# DATA RECORDS:
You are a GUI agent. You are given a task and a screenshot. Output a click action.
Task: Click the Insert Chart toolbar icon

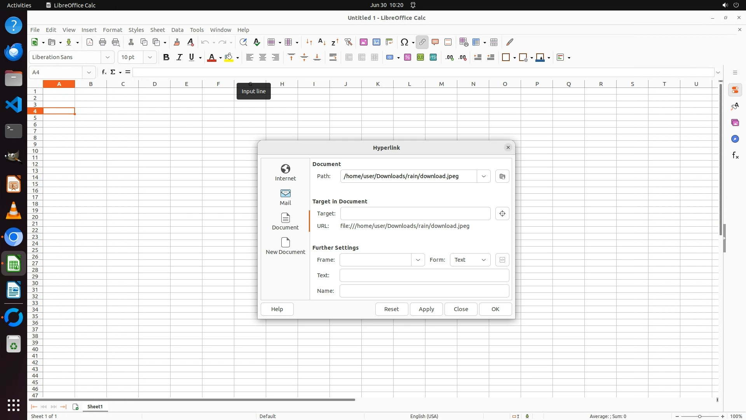coord(376,42)

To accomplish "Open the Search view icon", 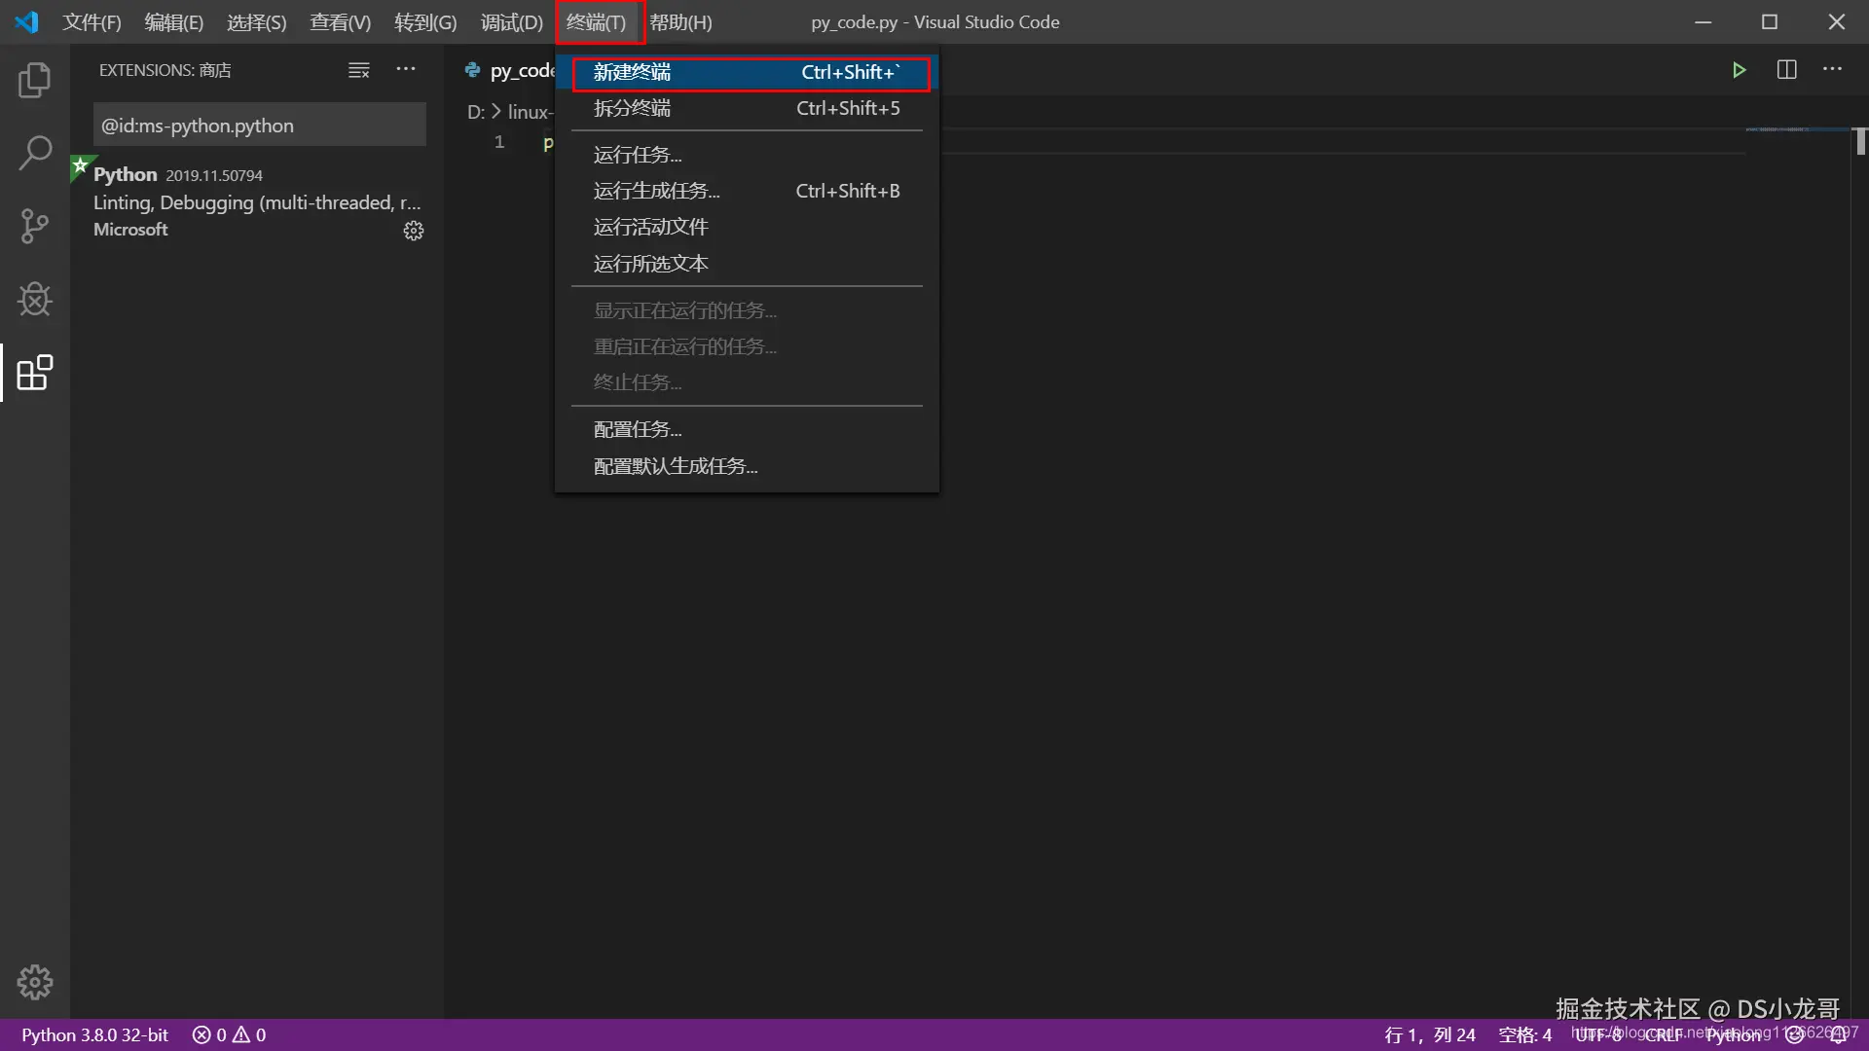I will (x=35, y=153).
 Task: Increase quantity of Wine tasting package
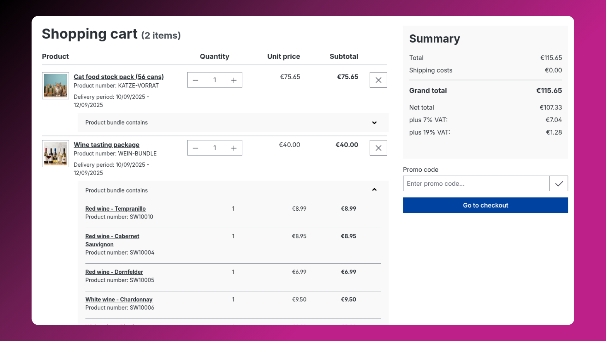pyautogui.click(x=234, y=148)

# AIM OF THE TASK:
In the records above, transcribe exactly the lines from the one containing "Task: Increase quantity" through the last line, both included, and skip the pictures.

# SOLUTION FOR THIS PROBLEM:
 Task: Increase quantity of Wine tasting package
pyautogui.click(x=234, y=148)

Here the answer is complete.